JERUSALEM, Israel -- Egypt's Muslim Brotherhood says exit polls from the two-day presidential election shows one of its candidates in the lead.
With the vote from the majority of polling stations tallied, Islamist Mohammed Mursi holds an early lead with 25 percent, while former air force chief Ahmed Shafiq, who served as the last foreign minister under the Mubarak regime, trailing by two percentage points.
The second and reportedly more moderate Muslim Brotherhood candidate, Abdel Moneim Abol Fotouh, is in third place so far with 20 percent, while leftist Hamdeen Sabahy, with 19 percent, is in fourth.
Official results will be announced next week, with the runoff scheduled for June 16-17. The interim Egyptian military government will turn over power to the new president on July 1.
If Mursi wins the runoff, the Muslim Brotherhood will be positioned to dominate the country's policy in the legislative and executive branches of government.

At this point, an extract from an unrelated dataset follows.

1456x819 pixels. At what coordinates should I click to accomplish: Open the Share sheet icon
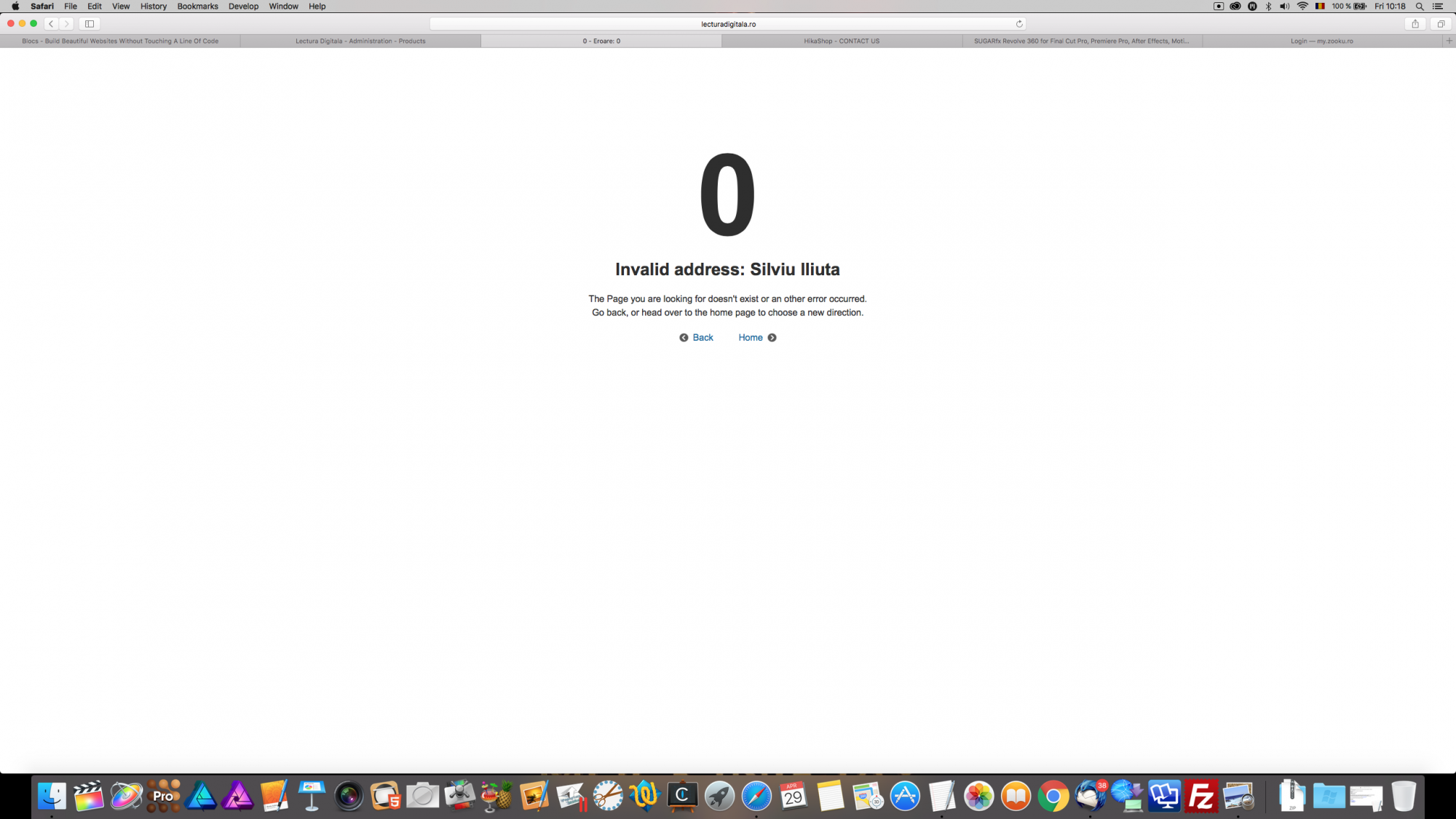1415,24
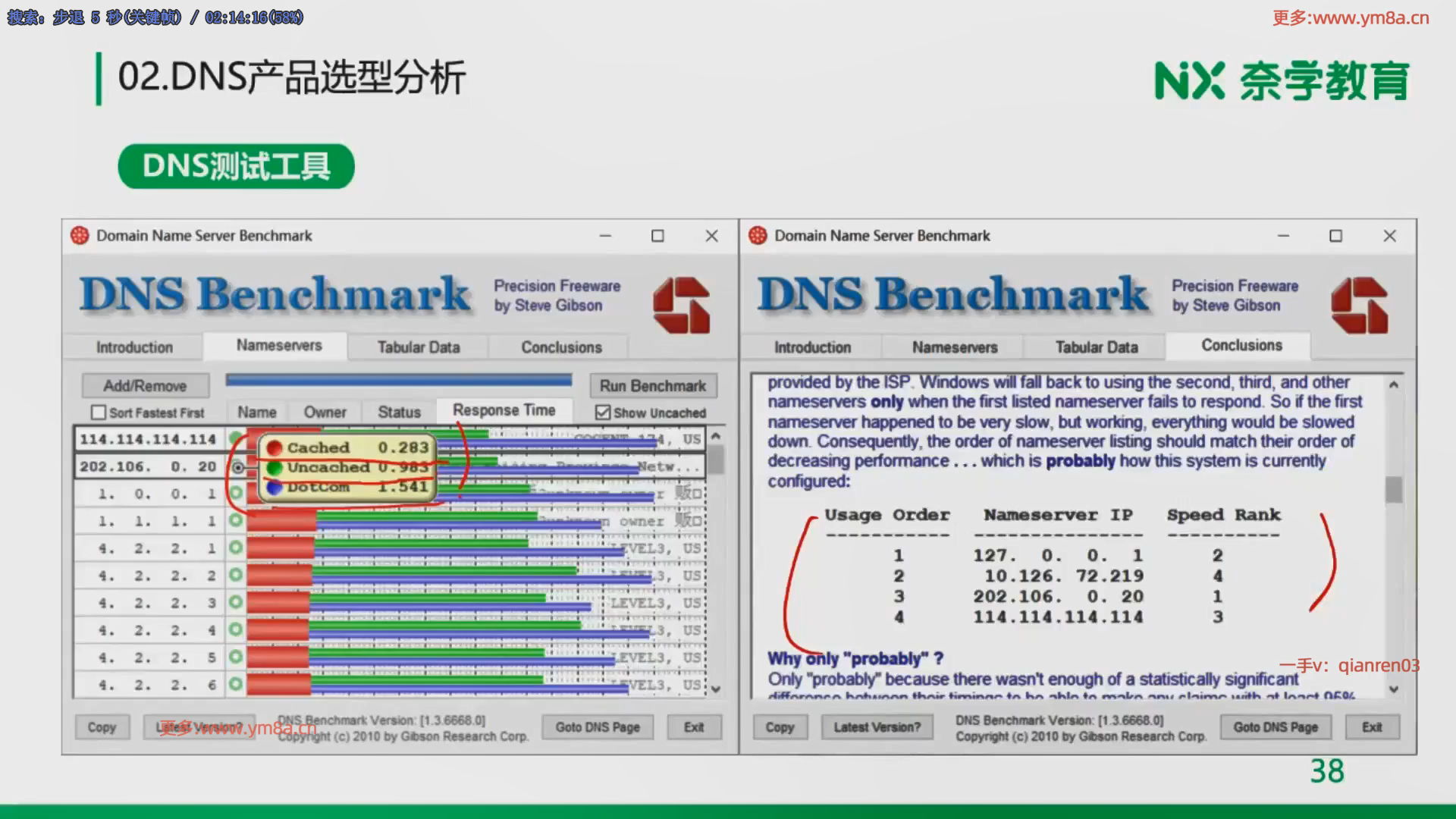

Together with the Salafist al-Nour Party, Islamists hold nearly 70 percent of the seats in the upper and lower houses of parliament.
Some of Egypt's secular and Christian residents have expressed deepening concerns about the ramifications of living under Sharia (Islamic) law.
The country's Coptic Christian minority, roughly 10 percent out of its 80 million residents, have suffered increasing persecution at the hands of Islamists.